El lugar estaba dentro de la enorme propiedad que la conductora tenía en Parque Leloir y funcionaba como una especie de pequeño departamento para la adolescente. Tenía dormitorio, baño y living, pero había un detalle llamativo: no contaba con cocina.
Un espacio completamente a su medida
En aquel momento, Sofía no buscó reproducir la decoración tradicional de una casa. Todo lo contrario. Eligió personalmente los objetos y colores que iban a formar parte de su refugio, con una estética llamativa y cargada de elementos que reflejaban sus gustos.
En las imágenes que mostró durante una entrevista en Versus, se podían ver paredes de colores intensos, cortinas con brillo, fotos, almohadones rayados y una colección de pequeños duendes. También había una presencia que se repetía en distintos sectores: las bolas de boliche.

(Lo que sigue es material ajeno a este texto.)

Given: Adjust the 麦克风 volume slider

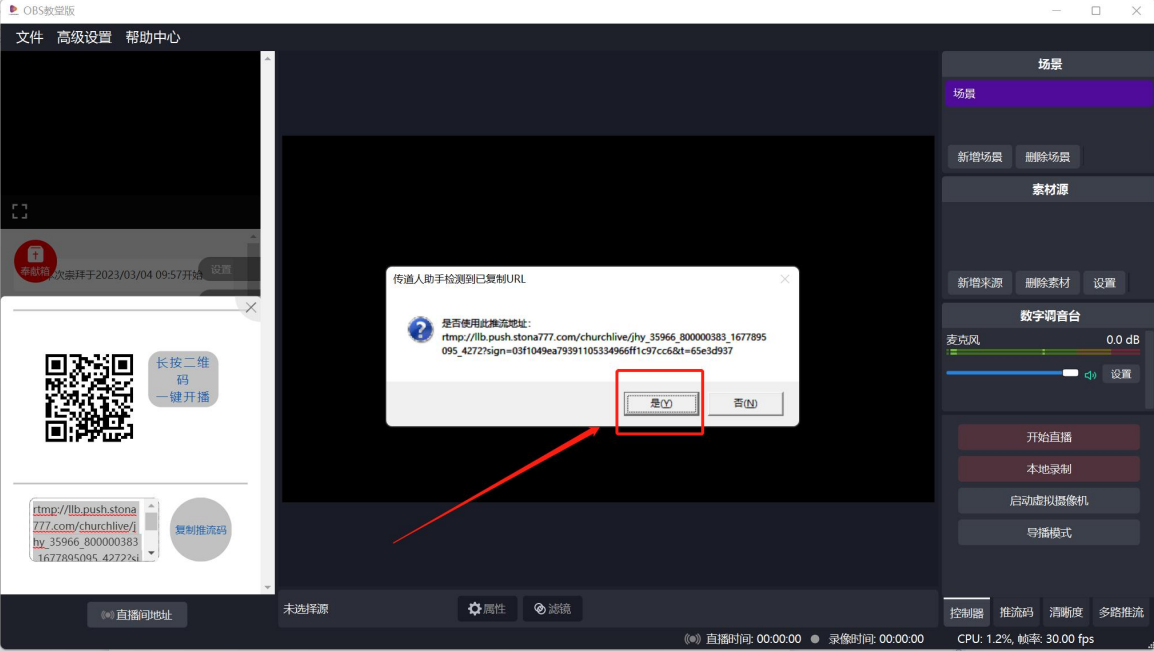Looking at the screenshot, I should 1010,373.
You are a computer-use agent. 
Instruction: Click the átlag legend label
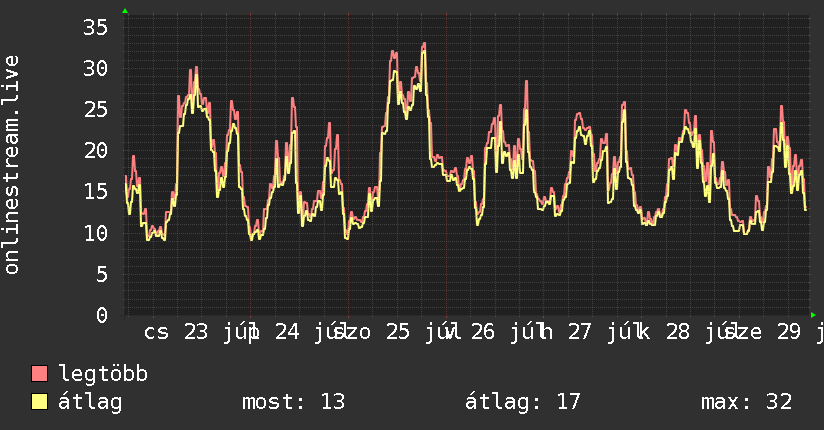point(90,402)
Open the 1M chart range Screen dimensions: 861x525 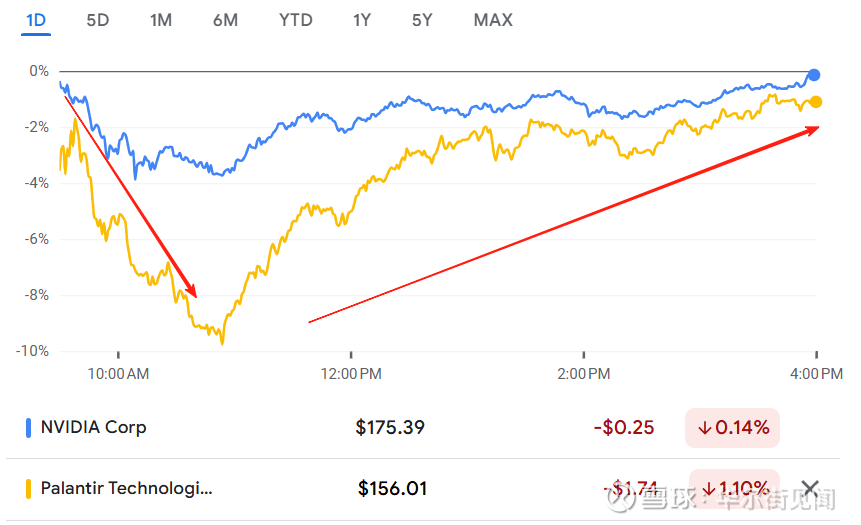(160, 20)
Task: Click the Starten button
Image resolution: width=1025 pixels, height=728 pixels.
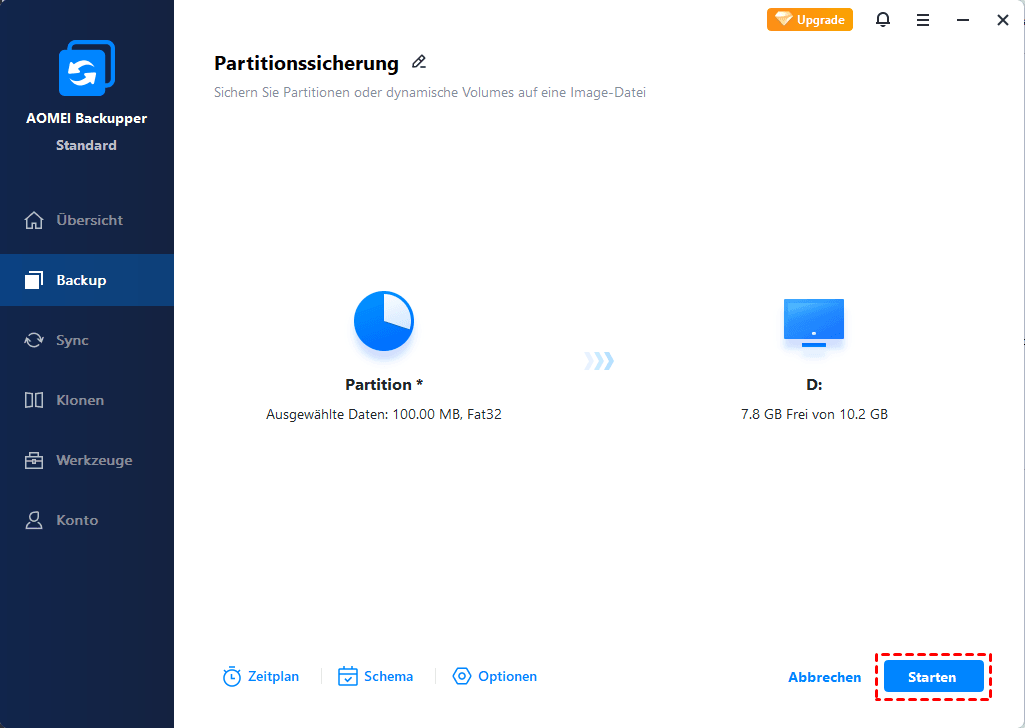Action: point(933,676)
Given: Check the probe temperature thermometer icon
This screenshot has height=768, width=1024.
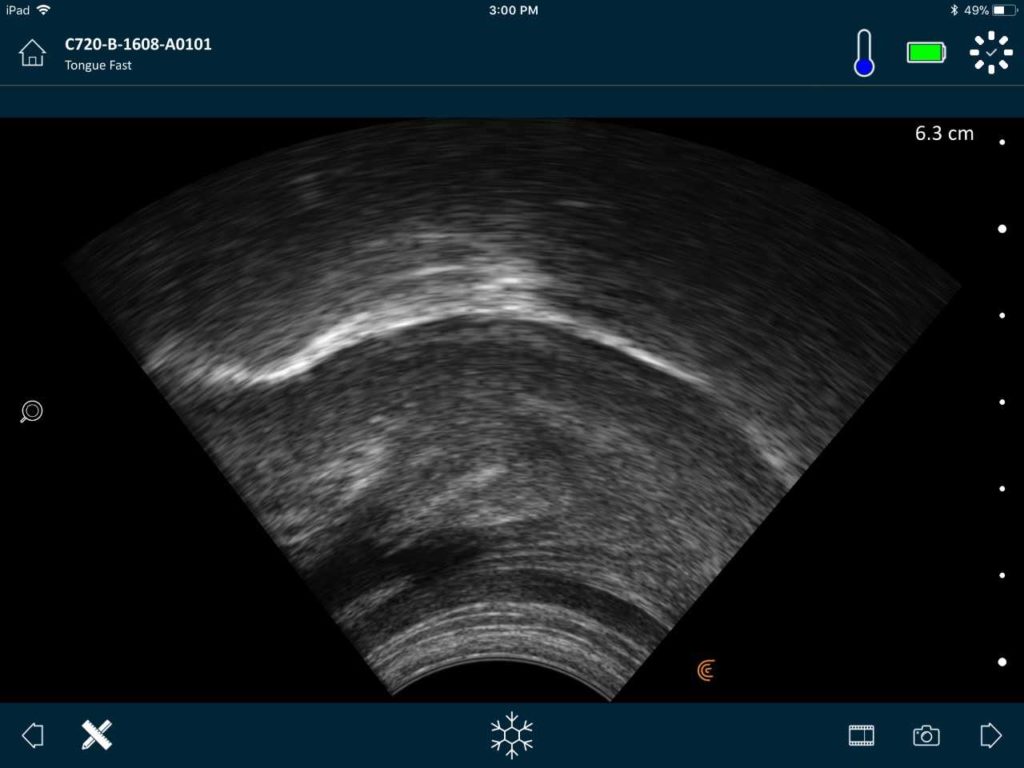Looking at the screenshot, I should 864,53.
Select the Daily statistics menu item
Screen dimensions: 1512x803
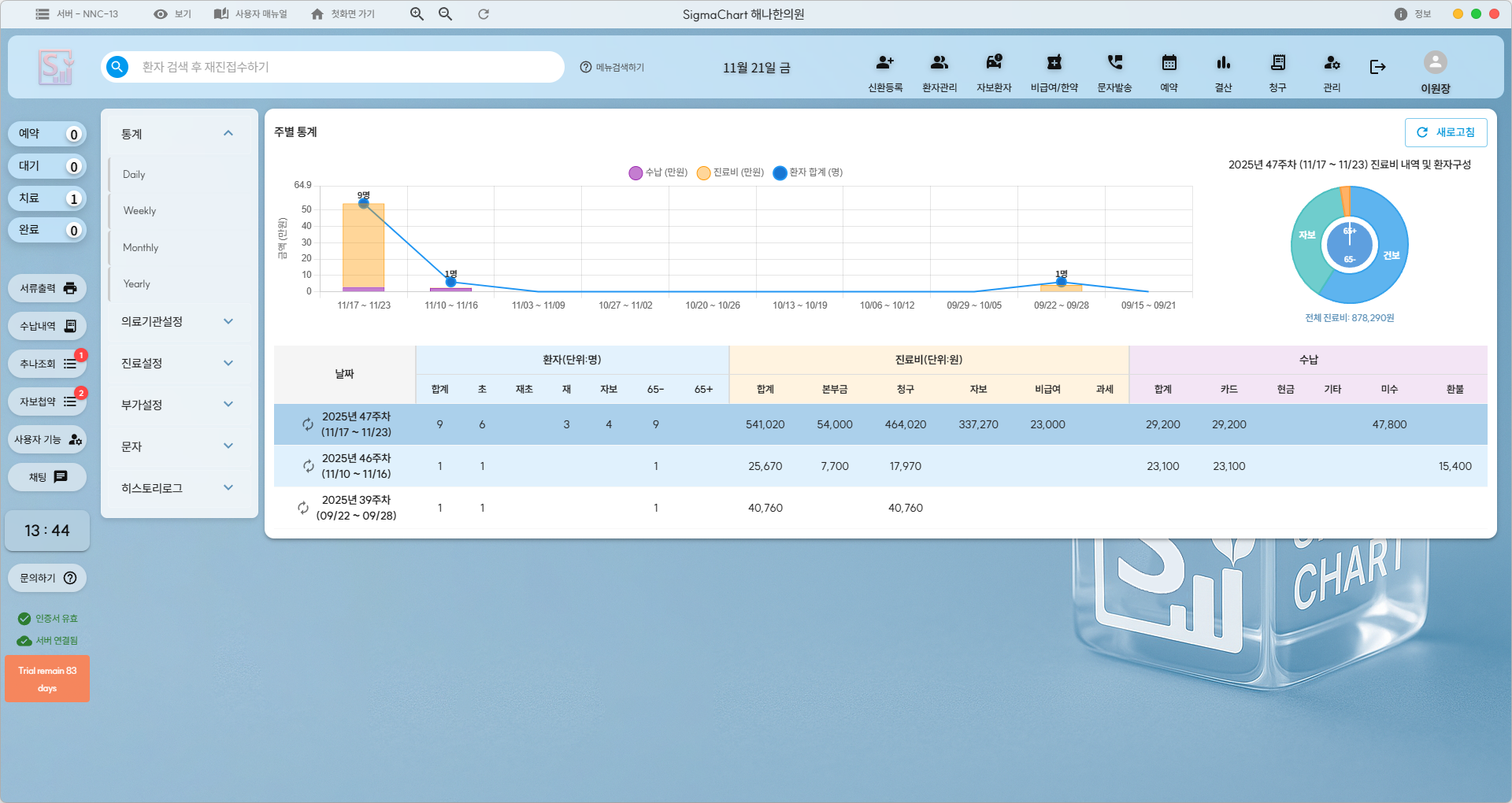134,174
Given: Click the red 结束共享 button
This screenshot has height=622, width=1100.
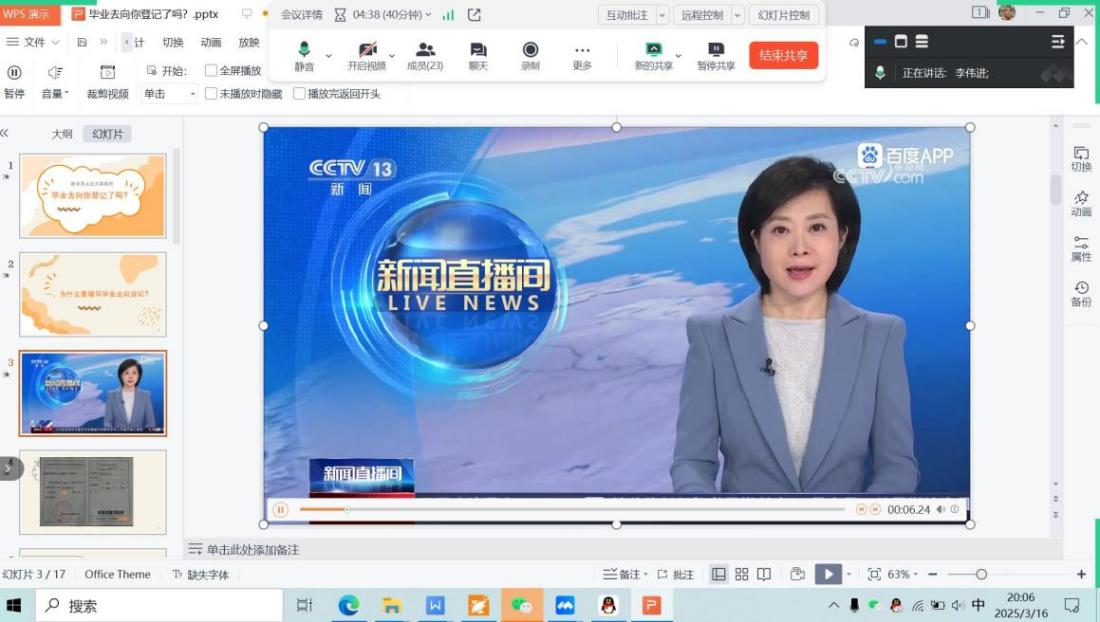Looking at the screenshot, I should 783,55.
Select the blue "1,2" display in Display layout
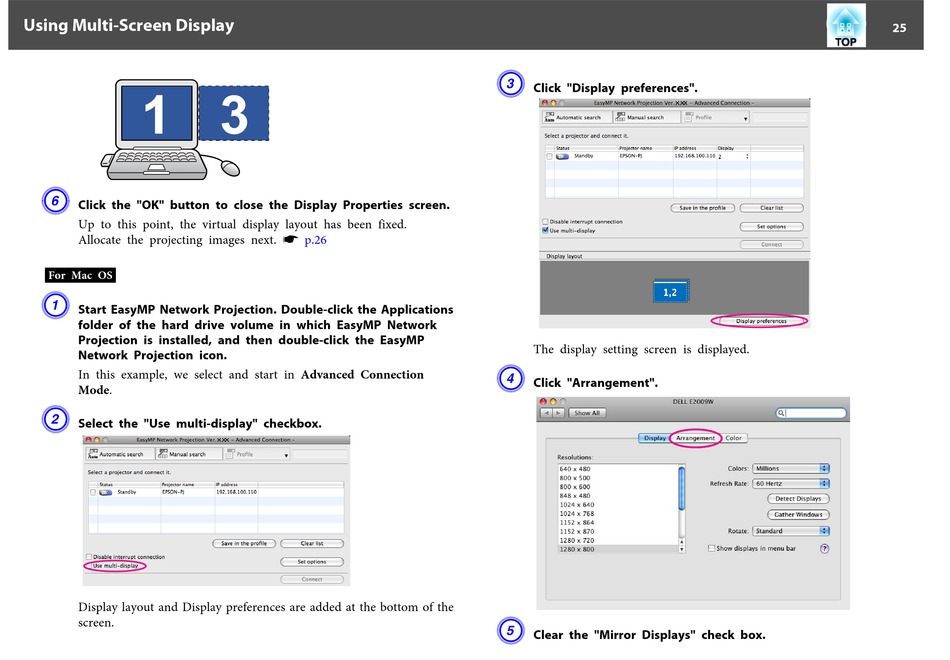Image resolution: width=950 pixels, height=660 pixels. pos(670,292)
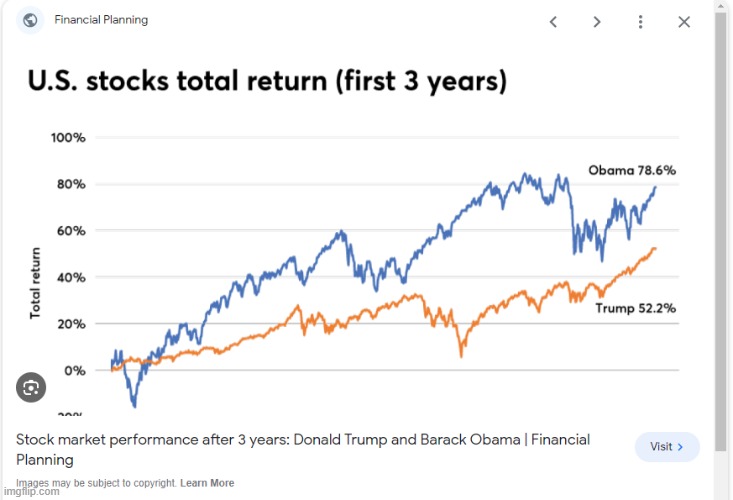Screen dimensions: 733x500
Task: Go to the previous image arrow
Action: 553,22
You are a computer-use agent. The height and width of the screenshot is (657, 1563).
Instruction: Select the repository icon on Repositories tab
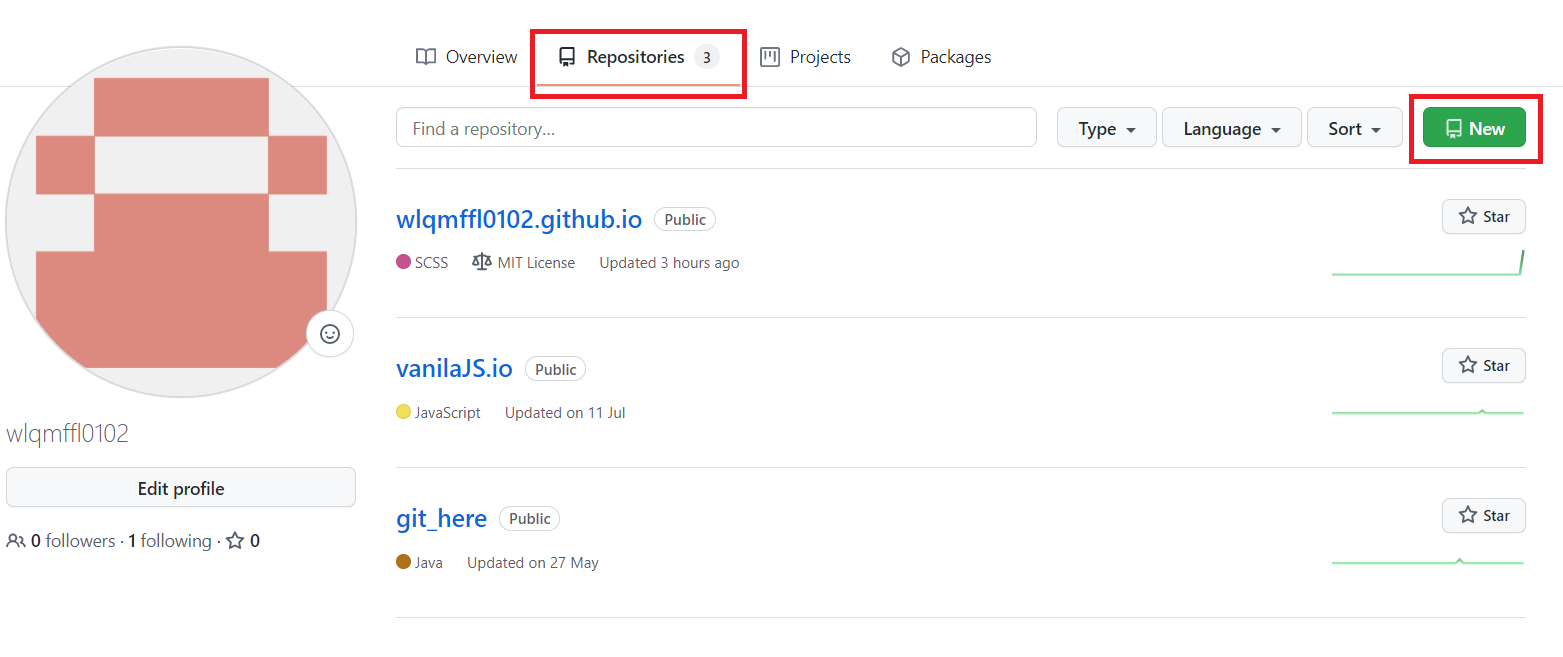pyautogui.click(x=568, y=57)
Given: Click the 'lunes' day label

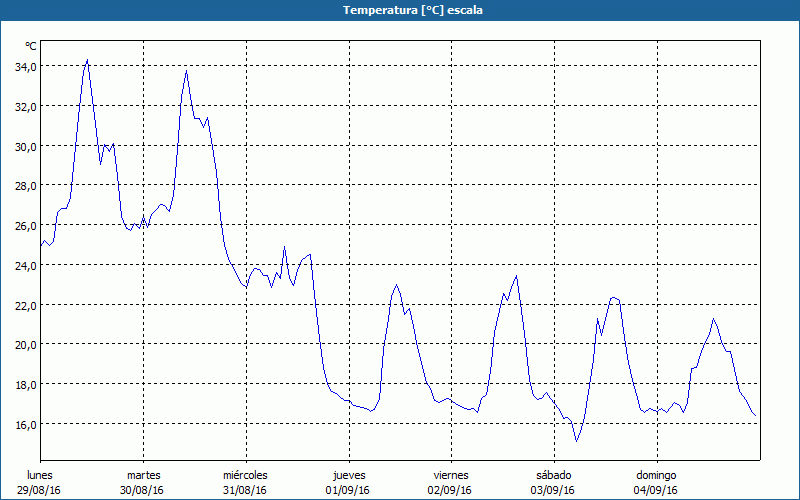Looking at the screenshot, I should [40, 475].
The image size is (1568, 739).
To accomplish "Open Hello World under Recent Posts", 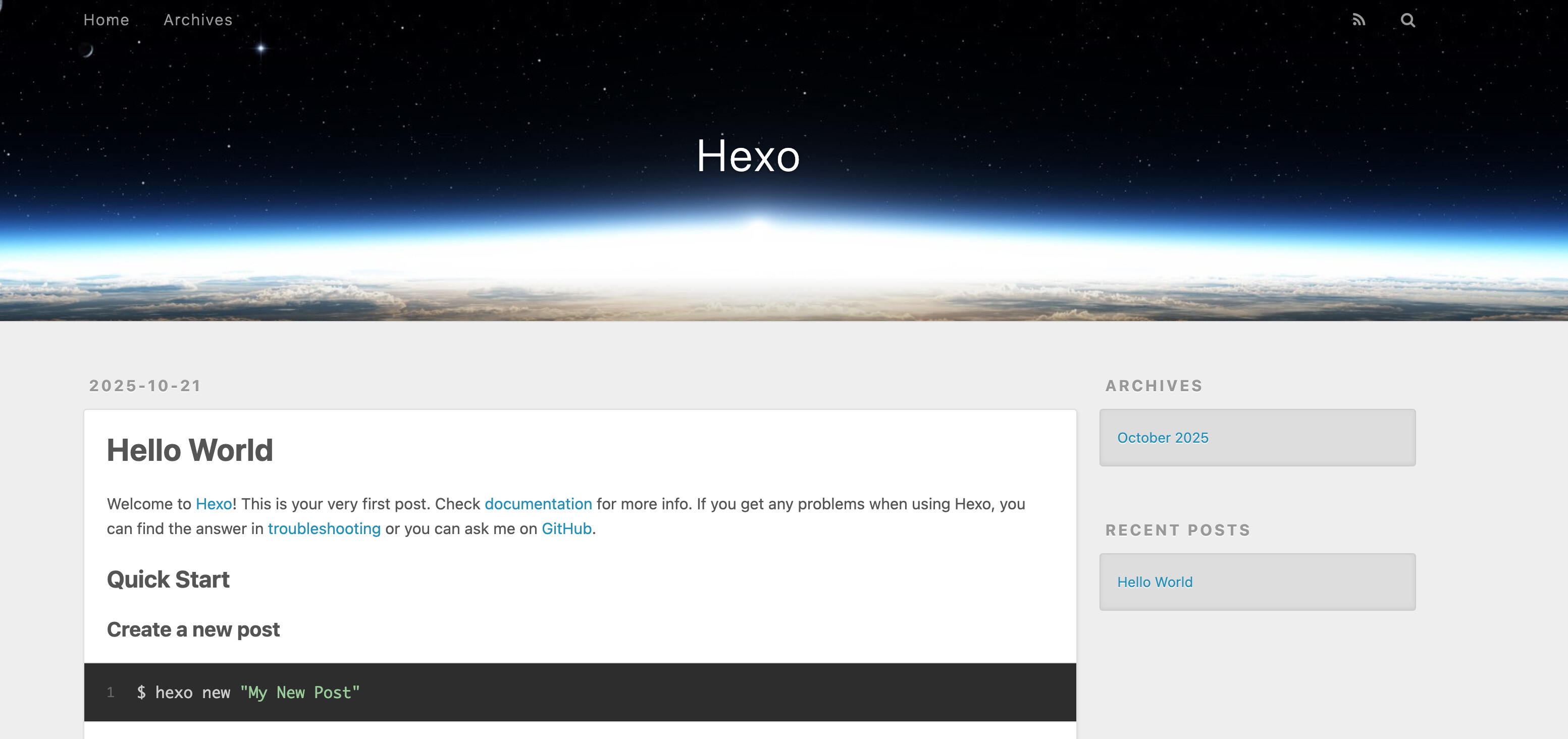I will point(1155,582).
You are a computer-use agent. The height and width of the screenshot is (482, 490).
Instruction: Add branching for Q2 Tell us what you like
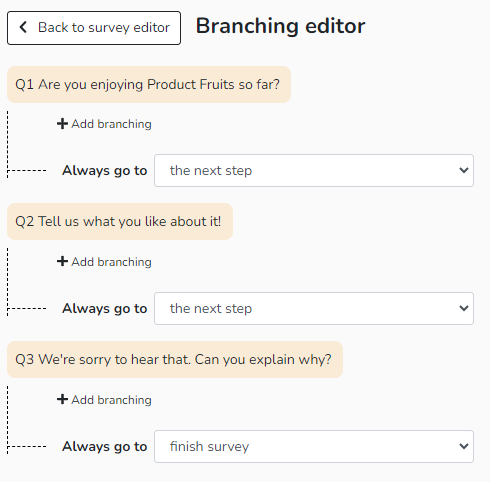tap(104, 262)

El cantante Rodrigo también tenía un lugar especial dentro de la habitación. Varias imágenes del músico cordobés aparecían entre los objetos que Sofía había elegido para decorar el ambiente.
El dormitorio seguía la misma lógica. Una cama de dos plazas ocupaba buena parte del espacio y estaba acompañada por un gran ventanal con vista al jardín. Un sofá cama y una tela de tul colocada sobre el techo terminaban de darle al cuarto una apariencia poco convencional.
La estrategia de Sofía para que Moria no la molestara
Vivir dentro de la casa de su mamá no significaba que quisiera tenerla permanentemente cerca. Uno de los principales motivos por los que había armado aquel espacio era para contar con cierta intimidad.
Sofía explicó que solía cerrar la puerta con llave para evitar que Moria subiera constantemente. Pero además había un problema: desde el jardín podía observarse el interior de la habitación.

La solución fue tan simple como efectiva. Cuando quería mirar hacia afuera, dejaba las cortinas abiertas; cuando prefería que nadie pudiera verla, simplemente las cerraba.
La situación incluso generó una broma durante la entrevista. Ante el comentario de que desde el jardín podían espiarla, Sofía respondió: “De acá espío todo. Y cuando no quiero que vea, bajo la cortina”.
Moria veía en ella una versión todavía más despierta de sí misma
La relación entre ambas también quedó expuesta durante aquella emisión por Telefe. Moria hablaba de su hija con admiración y destacaba especialmente su carácter, su inteligencia y la personalidad que había construido desde muy chica.

“Dicen que es igualita a mí y me supera mentalmente. Tengo un cloncito maravilloso, la amo”, expresó la artista. La escena rememora una etapa muy temprana de Sofía Gala, cuando todavía era una adolescente pero ya buscaba diferenciarse y tener un espacio propio.